Violência nas escolas
Infelizmente as escolas se tornaram um local onde quase sempre nos deparamos com agressões físicas, vandalismo, dentre outras infrações penais. No caso da aluna agredida no Colégio Estadual Professora Olympia Morais Tormenta, de Londrina, o diretor da instituição de ensino afirma que mesmo diante da gravidade do caso, ninguém deve ser suspenso ou expulso, pois o regimento interno não prevê punições. Já o psicólogo Eugênio Dal Molin, diz o contrário, afirmando que a suspensão é plausível para que os adolescentes saibam que a resposta social para casos dessa natureza deve ser severa. Sugiro que ao invés de encaminhar os alunos envolvidos para um trabalho psicológico que encaminhe-se o diretor do colégio, preferencialmente, ao profissional acima citado.
LUIZ ALBERICO PIOTTO (servidor público) - Cambé

Judiciário e os advogados
Fico revoltada ao ler a opinião de pessoas que culpam os advogados pela morosidade da Justiça. O Paraná não conta com Defensoria Pública em todas as comarcas do Estado e inúmeros advogados aceitam trabalhar gratuitamente na defesa de réus presos e soltos. Eles promovem defesas perante o Tribunal do Júri sem receber nenhum centavo por isso, apenas para colaborar com a Justiça. Imaginem se daqui por diante nenhum advogado aceitasse mais promover defesas gratuitas? Aí sim, o Judiciário do Paraná paralisaria de vez!
ÍRIS SORAIA INÊZ (advogada) -Rolândia

Licitação do material escolar
A secretária de Educação, Karin Sabec, reclamou do Observatório de Gestão Pública de Londrina a respeito da especificação do material a ser adquirido. Seria de muito bom tom que os secretários municipais participassem de um treinamento básico a respeito de licitações, que poderia ser ministrado pelos próprios servidores responsáveis por esta área, para que eles tenham um conhecimento mínimo do que diz a Lei de Licitações. O Observatório apenas pede que a Prefeitura siga esta lei.
EMERSON COSTA LEMES (professor) - Londrina

Legado de Lula
O leitor Bruno Sacani Sobrinho (Opinião do Leitor, 3/3) repete uma inverdeade ouvida sem críticas nestas terras tucanas: que Lula recebeu o país com a economia estável. Ora, a taxa selic chegava a 36% ao ano, em títulos com vencimento de um ano. Mesmo assim tínhamos dificuldade de vendê-los.

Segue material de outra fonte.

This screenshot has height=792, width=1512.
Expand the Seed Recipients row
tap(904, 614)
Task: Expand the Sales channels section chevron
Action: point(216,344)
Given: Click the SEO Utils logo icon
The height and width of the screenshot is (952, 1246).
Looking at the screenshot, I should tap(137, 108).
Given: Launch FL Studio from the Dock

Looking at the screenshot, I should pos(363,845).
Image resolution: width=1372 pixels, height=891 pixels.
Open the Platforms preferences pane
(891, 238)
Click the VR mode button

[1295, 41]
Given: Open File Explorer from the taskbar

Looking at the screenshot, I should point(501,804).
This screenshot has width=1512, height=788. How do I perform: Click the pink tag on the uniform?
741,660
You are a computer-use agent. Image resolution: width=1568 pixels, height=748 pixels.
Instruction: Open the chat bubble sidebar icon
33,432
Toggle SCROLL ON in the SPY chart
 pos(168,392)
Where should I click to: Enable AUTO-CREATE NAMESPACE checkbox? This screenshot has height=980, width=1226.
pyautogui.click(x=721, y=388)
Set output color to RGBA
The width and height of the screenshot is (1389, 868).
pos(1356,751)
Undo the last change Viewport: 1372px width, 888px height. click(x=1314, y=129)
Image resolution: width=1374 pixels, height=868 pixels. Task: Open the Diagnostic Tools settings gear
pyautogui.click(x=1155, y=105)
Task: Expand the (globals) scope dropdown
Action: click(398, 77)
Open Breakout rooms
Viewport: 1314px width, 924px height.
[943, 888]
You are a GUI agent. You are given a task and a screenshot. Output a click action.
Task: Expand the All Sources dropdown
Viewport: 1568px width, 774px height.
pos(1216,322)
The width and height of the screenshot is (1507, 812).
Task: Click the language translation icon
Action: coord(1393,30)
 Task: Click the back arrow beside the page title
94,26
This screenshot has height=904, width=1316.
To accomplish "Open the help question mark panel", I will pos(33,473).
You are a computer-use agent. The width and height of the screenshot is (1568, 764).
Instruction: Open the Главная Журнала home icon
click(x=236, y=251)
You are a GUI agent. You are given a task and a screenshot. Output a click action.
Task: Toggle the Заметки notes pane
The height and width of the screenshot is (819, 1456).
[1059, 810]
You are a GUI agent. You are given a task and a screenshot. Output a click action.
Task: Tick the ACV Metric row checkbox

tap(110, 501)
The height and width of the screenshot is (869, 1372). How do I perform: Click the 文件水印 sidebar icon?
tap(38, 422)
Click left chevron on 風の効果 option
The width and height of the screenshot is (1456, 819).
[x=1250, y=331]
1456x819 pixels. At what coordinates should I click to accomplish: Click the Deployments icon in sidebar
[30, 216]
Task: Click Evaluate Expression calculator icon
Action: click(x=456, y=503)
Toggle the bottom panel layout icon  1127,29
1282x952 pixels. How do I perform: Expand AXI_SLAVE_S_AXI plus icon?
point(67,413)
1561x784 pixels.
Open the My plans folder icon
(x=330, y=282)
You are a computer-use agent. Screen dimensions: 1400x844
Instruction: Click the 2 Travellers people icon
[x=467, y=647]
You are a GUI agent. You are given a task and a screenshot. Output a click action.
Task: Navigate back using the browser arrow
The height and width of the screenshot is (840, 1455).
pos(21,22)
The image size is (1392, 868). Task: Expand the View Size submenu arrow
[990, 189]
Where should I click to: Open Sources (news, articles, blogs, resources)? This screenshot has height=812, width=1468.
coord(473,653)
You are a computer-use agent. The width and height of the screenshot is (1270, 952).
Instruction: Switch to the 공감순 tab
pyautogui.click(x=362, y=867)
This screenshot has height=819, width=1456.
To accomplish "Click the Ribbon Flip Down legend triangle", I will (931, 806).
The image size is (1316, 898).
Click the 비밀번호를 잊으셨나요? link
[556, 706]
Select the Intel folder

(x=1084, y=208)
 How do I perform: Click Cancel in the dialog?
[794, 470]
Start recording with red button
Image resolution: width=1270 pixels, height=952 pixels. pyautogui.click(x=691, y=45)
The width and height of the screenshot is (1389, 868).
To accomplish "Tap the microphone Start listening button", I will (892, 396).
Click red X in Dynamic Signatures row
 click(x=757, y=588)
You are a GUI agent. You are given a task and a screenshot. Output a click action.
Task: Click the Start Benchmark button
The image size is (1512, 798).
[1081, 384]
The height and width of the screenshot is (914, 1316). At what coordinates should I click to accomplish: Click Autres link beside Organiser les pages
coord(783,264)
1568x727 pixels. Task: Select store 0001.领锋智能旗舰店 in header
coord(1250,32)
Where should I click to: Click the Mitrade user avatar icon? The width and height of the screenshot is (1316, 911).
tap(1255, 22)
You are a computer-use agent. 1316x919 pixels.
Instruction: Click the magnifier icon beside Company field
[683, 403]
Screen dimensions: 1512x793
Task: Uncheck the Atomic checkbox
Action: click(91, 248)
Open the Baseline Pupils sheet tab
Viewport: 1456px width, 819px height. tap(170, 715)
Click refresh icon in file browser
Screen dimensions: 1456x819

Isto significa que o país estava quebrado. Havia estabilidade da moeda, mantida artificialmente (paridade cambial), teimosia que elevou assustadoramente a dívida pública, por isso os investidores só compravam títulos com rendimentos altíssimos e prazo mínimo, por medo do calote. A economia não crescia, o desemprego era elevado, a taxa tributária era a mesma de hoje. A corrupção envergonhava os brasileiros (hoje muitos pensam que a corrupção surgiu com o Lula). A distribuição de renda era a segunda pior do mundo. A denque, doença que hoje nos atormenta, ninguém havia ouvido falar, mas surgiu com força quando o ministro da Saúde de FHC (José Serra) extinguiu a Sucam com o argumento que a febre amarela estava extinta no país, mas ignorava que o mesmo mosquito era o vetor das duas doenças. Talvez, por isso e por muitas outras mais, o tucanato não fez, felizmente, o sucessor.
PAULO SÉRGIO MELERO (servidor público) - Londrina

Infecção hospitalar
Com relação à carta da leitora Tatiana Gonçalves André (Opinião do Leitor, 4/3) sobre infecção hospitalar em Londrina, gostaria de lembrar que isso é muito antigo. Em 1990, tive infecção hospitalar generalizada e recebi até extrema-unção. Os políticos dão pão e circo ao povo e mandam os doentes enfrentarem os leões (infecções) na arena (hospitais).